# Anomaly Detection Homework

This notebook is for anomaly detection homework of Applied AI Week 2. The dataset is given with [this link](https://drive.google.com/file/d/1cZGOZu_zdKLXnH-Ap1w9SMffYXZqa2Ot/view?usp=sharing). If you are having problems with the link, contact with me: safak@inzva.com

## Dataset Description
"KDD CUP 99 data set is used mainly to analyze the different
attacks. It consists of nearly 4,900,000 samples with 41
features and each sample is classified as either normal or
attack" [explanation from this source](https://www.ripublication.com/ijaer18/ijaerv13n7_81.pdf)

## Task Description

The dataset is prepared and preprocessed for anomaly detection task, the dataset contains "Probe" and "Normal" targets. "Probe" is anomaly, "Normal" is normal. 

**You are supposed to build a anomaly detection model** with **Vanilla Autoencoder**, **Variational Autoencoder** and **Denoising Autoencoder**. However you are not restricted by autoencoer, you can implement a fancy state-of-the-art ensemble 1000B parameter model. It is really up to you. 

We don't really want you to do sloppy homework.

The variable descriptions:

- train set: kdd_train_probe
- validation set (for hyperparam tuning): kdd_valid_probe
- test set: kdd_test_v2_probe

## What will you report?
Report your average macro f1 score on test set:

```python
from sklearn.metrics import f1_score
f1 = f1_score(y_true, y_pred, average = "macro")
print(f1)
```


# Preparation (do not edit this part)

In [None]:
import pandas as pd
import numpy as np
import warnings
from pandas.core.common import SettingWithCopyWarning

import torch.nn as nn
import torch
import sys
from torch.utils.data import DataLoader, Dataset
from collections import defaultdict
from tqdm.auto import tqdm

import seaborn as sns
from pylab import rcParams

from sklearn.metrics import f1_score, accuracy_score, classification_report

In [None]:
%matplotlib inline
%config InlineBackend.figure_format='retina'

sns.set(style="whitegrid", palette="muted", font_scale=1.2)
HAPPY_COLORS_PALETTE = ["#01BEFE", "#FFDD00", "#FF7D00", "#FF006D", "#ADFF02", "#8F00FF"]
sns.set_palette(sns.color_palette(HAPPY_COLORS_PALETTE))

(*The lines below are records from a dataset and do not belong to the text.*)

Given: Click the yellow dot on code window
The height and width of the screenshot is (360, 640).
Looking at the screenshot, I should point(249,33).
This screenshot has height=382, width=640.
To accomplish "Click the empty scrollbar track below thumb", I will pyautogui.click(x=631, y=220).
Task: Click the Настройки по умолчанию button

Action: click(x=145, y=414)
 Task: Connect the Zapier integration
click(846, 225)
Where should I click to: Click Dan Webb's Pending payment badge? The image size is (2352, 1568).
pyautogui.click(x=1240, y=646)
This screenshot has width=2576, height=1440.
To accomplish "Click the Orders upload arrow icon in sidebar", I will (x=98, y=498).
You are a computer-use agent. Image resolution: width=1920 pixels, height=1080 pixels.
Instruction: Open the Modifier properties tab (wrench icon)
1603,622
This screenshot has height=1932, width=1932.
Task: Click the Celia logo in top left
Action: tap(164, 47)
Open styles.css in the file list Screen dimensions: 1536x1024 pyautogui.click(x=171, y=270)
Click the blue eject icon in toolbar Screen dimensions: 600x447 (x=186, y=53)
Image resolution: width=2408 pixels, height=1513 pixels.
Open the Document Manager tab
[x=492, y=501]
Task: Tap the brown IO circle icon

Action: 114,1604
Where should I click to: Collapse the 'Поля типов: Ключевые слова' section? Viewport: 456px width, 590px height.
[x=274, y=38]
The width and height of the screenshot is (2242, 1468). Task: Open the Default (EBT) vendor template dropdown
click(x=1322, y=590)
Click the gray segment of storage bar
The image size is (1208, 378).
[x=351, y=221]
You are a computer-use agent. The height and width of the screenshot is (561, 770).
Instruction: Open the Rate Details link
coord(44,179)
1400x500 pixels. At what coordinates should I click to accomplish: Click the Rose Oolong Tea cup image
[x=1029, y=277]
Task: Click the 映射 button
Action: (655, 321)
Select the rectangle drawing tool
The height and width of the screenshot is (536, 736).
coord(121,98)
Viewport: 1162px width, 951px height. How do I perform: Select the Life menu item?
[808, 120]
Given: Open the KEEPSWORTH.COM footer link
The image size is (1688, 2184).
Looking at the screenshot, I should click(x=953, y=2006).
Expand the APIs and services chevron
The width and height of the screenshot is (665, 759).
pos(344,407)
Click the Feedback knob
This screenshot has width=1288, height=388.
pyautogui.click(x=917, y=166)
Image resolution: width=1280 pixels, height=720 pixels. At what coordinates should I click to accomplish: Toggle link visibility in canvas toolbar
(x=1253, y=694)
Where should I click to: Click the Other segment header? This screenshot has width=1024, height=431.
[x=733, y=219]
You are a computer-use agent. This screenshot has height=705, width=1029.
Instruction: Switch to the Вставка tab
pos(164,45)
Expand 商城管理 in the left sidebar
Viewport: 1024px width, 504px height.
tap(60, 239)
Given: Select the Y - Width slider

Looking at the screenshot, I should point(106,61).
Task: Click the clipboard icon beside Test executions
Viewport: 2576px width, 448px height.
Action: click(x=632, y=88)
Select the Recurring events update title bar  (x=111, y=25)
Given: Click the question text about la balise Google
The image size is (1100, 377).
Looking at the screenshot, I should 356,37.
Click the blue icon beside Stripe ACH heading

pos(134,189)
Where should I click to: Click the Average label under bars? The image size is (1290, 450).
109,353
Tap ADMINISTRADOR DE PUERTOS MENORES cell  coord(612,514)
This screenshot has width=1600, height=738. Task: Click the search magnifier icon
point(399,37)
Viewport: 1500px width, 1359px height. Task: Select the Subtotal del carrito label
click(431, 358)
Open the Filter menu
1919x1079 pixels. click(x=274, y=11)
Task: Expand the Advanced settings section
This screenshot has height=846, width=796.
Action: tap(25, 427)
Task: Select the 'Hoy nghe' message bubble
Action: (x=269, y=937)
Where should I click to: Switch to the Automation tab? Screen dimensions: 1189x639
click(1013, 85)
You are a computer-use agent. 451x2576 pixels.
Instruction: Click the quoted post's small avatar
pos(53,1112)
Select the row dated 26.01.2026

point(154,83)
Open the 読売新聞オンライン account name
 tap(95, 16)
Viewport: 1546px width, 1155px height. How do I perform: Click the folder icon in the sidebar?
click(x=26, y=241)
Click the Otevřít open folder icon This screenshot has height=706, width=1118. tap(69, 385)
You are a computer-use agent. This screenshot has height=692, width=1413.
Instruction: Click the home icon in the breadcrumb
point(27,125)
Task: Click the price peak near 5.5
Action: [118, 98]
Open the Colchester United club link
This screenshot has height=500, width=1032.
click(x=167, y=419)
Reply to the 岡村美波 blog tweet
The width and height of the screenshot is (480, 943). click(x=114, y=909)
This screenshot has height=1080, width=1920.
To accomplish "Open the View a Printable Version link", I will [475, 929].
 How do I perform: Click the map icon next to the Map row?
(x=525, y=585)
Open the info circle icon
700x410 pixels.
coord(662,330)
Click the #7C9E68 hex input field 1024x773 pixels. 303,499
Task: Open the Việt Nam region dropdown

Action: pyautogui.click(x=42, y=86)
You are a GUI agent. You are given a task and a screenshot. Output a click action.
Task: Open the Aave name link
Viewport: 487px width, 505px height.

rcParams['figure.figsize'] = 10, 4

In [None]:

warnings.simplefilter(action="ignore", category=SettingWithCopyWarning)

kdd = pd.read_csv('/content/drive/MyDrive/applied_ai_enes_safak/homework/kdd.csv')
kdd = kdd.iloc[:,1:43]
kdd = kdd.drop(['Protocol Type', 'Service', 'Flag'], axis = 1)

kdd_train = kdd.iloc[0:102563, :]
kdd_test = kdd.iloc[102563:183737, :]

kdd_train_probe = kdd_train[(kdd_train.Type_Groups == 'Normal') | (kdd_train.Type_Groups == 'Probe')]
kdd_test_probe = kdd_test[(kdd_test.Type_Groups == 'Normal') | (kdd_test.Type_Groups == 'Probe')]

kdd_train_probe['Type_Groups'] = np.where(kdd_train_probe['Type_Groups'] == 'Normal', 0, 1)
kdd_test_probe['Type_Groups'] = np.where(kdd_test_probe['Type_Groups'] == 'Normal', 0, 1)

kdd_valid_probe = kdd_test_probe.iloc[14000:34000,:]
kdd_test_v2_probe = pd.concat([kdd_test_probe.iloc[0:14000,:], kdd_test_probe.iloc[34001:64759,:]])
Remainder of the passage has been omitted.